Pixel coordinate grounding data |

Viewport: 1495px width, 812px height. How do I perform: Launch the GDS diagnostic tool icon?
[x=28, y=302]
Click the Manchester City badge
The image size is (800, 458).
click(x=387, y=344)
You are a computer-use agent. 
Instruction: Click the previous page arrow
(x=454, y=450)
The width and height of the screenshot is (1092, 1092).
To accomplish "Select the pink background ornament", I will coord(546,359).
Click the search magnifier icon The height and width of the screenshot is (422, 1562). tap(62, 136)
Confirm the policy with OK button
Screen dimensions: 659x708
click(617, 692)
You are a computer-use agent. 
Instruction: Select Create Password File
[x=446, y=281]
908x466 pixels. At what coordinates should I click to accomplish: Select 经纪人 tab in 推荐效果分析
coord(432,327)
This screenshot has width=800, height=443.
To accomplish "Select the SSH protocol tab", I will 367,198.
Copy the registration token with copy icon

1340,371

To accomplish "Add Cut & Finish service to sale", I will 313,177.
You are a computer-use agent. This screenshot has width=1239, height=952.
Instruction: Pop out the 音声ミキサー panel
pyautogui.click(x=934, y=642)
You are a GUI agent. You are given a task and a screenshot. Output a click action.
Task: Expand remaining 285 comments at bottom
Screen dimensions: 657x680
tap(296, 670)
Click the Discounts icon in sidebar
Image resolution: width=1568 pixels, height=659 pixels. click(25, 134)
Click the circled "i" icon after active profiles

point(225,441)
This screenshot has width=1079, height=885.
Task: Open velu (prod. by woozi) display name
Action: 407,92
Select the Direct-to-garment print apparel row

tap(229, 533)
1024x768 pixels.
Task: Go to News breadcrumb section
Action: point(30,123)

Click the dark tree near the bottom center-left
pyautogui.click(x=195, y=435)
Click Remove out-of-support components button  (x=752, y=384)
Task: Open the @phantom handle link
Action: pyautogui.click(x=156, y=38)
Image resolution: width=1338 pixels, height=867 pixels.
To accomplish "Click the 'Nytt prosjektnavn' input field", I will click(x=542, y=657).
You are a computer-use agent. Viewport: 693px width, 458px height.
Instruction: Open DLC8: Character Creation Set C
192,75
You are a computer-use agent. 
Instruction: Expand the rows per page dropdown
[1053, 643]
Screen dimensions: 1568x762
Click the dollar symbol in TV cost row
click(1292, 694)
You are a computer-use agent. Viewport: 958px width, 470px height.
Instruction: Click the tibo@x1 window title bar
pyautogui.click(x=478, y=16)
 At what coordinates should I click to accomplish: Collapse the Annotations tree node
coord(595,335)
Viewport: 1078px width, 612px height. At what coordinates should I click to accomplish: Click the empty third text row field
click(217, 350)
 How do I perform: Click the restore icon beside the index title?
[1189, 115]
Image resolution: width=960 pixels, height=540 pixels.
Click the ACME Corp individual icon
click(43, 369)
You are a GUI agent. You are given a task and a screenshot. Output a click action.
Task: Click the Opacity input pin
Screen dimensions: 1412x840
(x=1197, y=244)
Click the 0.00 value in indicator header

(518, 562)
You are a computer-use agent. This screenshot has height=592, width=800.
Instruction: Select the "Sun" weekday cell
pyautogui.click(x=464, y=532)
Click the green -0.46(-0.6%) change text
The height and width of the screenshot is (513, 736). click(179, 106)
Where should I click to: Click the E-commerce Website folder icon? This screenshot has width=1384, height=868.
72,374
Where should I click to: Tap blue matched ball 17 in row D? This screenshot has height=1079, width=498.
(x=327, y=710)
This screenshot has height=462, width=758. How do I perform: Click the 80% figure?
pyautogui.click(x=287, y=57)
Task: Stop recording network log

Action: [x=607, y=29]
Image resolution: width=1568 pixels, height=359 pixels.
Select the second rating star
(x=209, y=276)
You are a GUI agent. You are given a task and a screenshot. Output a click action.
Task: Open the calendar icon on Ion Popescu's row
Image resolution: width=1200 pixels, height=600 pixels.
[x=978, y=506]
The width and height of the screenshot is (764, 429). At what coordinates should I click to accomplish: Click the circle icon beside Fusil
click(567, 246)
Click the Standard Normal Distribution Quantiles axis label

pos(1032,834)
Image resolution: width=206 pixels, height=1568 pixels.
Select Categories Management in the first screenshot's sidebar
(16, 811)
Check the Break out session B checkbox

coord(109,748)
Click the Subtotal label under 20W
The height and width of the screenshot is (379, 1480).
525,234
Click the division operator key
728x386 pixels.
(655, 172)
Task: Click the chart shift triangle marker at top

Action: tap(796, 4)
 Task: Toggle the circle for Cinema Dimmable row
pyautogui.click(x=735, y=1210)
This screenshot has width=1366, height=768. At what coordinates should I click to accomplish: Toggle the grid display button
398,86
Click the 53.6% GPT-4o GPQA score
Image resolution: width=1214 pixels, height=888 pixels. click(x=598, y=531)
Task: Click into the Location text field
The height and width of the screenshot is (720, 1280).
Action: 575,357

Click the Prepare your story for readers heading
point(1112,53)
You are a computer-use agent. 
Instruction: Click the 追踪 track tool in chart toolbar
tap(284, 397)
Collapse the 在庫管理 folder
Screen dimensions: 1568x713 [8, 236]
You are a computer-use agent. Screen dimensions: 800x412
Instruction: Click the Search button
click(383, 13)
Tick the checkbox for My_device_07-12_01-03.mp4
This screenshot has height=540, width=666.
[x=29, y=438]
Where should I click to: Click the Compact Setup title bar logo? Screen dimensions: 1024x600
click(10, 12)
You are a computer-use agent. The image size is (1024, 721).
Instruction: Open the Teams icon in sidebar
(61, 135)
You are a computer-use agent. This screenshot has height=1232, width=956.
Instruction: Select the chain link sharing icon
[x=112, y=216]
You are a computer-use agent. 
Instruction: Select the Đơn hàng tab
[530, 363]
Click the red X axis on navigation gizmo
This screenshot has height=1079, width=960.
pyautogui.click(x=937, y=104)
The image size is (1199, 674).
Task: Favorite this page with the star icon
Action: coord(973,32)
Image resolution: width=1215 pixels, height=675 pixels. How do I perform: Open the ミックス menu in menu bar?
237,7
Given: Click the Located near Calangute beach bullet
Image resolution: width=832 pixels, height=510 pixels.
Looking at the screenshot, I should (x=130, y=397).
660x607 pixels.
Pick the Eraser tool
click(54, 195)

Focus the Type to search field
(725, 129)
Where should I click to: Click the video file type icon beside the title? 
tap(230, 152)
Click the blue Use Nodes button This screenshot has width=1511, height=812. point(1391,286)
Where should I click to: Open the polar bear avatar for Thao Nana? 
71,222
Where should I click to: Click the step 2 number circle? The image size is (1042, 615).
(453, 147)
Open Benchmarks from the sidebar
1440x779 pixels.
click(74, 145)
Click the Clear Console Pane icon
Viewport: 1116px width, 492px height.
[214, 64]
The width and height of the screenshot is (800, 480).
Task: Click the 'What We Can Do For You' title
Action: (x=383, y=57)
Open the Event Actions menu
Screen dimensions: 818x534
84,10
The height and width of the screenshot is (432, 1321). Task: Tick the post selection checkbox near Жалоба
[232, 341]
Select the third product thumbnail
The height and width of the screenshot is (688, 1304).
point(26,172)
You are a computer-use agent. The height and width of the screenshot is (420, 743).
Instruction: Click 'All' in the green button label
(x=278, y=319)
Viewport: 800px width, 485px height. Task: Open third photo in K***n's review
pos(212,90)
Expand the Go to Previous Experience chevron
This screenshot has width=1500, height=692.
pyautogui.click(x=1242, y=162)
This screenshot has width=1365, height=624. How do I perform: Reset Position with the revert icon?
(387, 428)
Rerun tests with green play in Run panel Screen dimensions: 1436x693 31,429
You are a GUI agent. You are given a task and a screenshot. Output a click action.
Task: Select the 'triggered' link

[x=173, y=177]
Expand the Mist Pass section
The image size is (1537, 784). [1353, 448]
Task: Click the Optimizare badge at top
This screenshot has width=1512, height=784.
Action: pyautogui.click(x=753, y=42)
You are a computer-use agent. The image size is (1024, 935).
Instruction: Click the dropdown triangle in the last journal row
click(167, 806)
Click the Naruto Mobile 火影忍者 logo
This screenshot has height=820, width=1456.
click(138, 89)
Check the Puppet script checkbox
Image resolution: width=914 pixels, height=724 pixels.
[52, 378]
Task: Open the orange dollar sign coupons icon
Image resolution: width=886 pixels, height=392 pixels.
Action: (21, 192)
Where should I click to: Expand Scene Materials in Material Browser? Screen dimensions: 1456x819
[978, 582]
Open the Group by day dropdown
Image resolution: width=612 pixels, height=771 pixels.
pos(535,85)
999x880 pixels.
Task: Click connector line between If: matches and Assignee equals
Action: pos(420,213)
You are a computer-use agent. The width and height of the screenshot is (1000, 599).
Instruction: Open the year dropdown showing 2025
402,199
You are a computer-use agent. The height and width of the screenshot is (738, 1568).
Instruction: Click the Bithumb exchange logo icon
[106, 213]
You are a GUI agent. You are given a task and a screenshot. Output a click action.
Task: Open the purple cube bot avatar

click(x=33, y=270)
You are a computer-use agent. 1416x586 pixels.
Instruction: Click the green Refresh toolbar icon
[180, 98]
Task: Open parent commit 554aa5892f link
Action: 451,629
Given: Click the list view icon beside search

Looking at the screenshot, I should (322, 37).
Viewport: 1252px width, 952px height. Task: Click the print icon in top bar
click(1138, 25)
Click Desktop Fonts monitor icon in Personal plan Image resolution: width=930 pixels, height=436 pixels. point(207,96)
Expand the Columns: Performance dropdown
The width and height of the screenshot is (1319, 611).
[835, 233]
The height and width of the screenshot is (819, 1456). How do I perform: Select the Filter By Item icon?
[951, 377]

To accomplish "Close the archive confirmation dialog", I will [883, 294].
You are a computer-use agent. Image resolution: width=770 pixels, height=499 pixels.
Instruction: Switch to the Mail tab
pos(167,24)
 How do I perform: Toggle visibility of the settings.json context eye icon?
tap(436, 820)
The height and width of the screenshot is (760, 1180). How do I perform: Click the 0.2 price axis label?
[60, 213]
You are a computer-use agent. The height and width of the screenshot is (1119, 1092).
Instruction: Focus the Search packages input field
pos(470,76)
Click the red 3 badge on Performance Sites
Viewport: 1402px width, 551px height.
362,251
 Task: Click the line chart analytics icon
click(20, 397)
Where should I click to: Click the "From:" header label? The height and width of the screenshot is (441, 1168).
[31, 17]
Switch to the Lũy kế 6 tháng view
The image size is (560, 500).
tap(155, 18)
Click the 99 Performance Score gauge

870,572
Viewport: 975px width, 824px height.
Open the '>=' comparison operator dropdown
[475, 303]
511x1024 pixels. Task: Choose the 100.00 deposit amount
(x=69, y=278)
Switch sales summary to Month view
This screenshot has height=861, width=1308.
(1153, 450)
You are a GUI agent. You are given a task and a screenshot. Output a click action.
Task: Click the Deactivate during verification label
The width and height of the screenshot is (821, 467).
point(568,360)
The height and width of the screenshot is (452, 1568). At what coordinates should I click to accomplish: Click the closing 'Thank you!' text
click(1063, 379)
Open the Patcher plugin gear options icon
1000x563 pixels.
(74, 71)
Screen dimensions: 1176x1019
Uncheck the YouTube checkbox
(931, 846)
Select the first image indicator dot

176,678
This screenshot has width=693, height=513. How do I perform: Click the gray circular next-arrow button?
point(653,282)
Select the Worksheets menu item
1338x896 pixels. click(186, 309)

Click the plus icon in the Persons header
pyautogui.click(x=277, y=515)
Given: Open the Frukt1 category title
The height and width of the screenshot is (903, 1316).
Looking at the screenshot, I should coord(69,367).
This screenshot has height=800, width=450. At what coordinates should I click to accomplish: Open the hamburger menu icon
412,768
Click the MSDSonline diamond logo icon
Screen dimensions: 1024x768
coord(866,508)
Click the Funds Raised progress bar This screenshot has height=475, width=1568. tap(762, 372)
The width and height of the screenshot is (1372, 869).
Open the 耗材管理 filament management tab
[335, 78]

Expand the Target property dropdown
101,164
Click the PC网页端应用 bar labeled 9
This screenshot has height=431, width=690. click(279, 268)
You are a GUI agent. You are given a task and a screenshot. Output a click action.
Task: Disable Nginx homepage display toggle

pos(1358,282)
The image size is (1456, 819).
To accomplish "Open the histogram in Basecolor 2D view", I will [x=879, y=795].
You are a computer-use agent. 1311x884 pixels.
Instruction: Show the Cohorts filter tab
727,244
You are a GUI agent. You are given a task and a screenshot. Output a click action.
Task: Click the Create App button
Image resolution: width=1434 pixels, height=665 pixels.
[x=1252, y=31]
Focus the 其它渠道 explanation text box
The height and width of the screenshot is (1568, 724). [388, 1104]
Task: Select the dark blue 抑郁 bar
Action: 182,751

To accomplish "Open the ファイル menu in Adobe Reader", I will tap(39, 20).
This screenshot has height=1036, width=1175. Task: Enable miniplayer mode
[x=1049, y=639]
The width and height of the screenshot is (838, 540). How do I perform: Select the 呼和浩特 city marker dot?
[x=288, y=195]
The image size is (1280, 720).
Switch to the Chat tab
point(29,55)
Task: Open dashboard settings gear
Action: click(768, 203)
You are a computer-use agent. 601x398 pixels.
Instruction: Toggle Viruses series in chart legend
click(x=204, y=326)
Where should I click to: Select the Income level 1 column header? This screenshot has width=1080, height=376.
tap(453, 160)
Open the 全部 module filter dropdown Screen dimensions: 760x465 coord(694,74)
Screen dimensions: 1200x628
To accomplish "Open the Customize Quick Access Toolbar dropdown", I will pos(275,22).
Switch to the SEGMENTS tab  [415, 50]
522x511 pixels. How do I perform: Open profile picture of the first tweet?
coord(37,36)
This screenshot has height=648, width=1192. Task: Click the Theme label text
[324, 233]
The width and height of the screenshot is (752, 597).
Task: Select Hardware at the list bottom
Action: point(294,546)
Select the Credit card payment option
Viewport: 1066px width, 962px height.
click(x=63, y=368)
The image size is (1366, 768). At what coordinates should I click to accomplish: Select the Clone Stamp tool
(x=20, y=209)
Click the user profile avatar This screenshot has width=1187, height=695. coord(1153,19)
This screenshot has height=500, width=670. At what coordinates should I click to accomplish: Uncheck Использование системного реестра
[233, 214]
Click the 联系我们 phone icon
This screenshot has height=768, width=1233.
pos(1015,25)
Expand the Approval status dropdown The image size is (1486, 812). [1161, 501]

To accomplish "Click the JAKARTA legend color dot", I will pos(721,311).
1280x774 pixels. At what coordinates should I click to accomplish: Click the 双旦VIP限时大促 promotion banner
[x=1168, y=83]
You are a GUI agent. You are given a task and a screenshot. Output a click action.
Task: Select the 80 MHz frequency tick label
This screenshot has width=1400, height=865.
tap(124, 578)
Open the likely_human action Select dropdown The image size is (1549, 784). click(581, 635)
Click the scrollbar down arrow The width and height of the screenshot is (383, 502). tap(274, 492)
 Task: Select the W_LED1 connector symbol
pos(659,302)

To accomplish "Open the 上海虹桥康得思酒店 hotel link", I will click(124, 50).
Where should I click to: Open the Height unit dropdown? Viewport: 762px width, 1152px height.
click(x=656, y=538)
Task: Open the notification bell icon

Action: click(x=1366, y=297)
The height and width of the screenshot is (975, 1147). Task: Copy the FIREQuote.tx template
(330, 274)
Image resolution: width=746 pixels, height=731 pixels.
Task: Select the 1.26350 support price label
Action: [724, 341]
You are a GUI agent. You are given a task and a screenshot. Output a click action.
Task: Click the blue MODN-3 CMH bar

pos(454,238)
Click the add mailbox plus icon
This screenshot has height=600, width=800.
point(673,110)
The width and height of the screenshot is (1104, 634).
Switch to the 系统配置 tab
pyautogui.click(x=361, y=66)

Assigned task | Which of the lines above mention the word "badge"? Pull those lines out.

Task output |
Click the Manchester City badge
Task: Click the Optimizare badge at top
Click the red 3 badge on Performance Sites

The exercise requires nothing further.